(Extracted records)
Content starts

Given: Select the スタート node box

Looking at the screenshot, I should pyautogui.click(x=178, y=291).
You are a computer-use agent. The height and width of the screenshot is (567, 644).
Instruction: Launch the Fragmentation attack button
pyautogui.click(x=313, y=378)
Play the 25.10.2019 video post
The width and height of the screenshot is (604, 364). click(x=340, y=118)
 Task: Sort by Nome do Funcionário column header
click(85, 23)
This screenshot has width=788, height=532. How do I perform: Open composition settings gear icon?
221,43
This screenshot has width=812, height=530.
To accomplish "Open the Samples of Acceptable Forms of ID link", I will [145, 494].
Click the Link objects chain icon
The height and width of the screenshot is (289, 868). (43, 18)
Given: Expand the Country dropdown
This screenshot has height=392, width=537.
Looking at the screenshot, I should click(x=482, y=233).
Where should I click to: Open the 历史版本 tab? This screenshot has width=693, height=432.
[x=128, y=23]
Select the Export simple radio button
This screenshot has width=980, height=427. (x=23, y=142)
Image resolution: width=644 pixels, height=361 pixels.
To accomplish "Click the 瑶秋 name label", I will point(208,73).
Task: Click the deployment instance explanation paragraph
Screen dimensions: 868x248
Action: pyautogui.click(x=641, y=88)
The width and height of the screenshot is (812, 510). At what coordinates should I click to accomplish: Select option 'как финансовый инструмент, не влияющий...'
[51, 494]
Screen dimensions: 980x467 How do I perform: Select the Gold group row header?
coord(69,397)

Content ends

Each line of the data is to be transcribed exactly.

RESPONSE FOR THIS EXERCISE |
Given: Select the スタート node box

Looking at the screenshot, I should pyautogui.click(x=178, y=291).
You are a computer-use agent. The height and width of the screenshot is (567, 644).
Instruction: Launch the Fragmentation attack button
pyautogui.click(x=313, y=378)
Play the 25.10.2019 video post
The width and height of the screenshot is (604, 364). click(x=340, y=118)
 Task: Sort by Nome do Funcionário column header
click(85, 23)
This screenshot has width=788, height=532. How do I perform: Open composition settings gear icon?
221,43
This screenshot has width=812, height=530.
To accomplish "Open the Samples of Acceptable Forms of ID link", I will [145, 494].
Click the Link objects chain icon
The height and width of the screenshot is (289, 868). (43, 18)
Given: Expand the Country dropdown
This screenshot has height=392, width=537.
Looking at the screenshot, I should click(x=482, y=233).
Where should I click to: Open the 历史版本 tab? This screenshot has width=693, height=432.
[x=128, y=23]
Select the Export simple radio button
This screenshot has width=980, height=427. (x=23, y=142)
Image resolution: width=644 pixels, height=361 pixels.
To accomplish "Click the 瑶秋 name label", I will point(208,73).
Task: Click the deployment instance explanation paragraph
Screen dimensions: 868x248
Action: pyautogui.click(x=641, y=88)
The width and height of the screenshot is (812, 510). At what coordinates should I click to accomplish: Select option 'как финансовый инструмент, не влияющий...'
[51, 494]
Screen dimensions: 980x467 How do I perform: Select the Gold group row header?
coord(69,397)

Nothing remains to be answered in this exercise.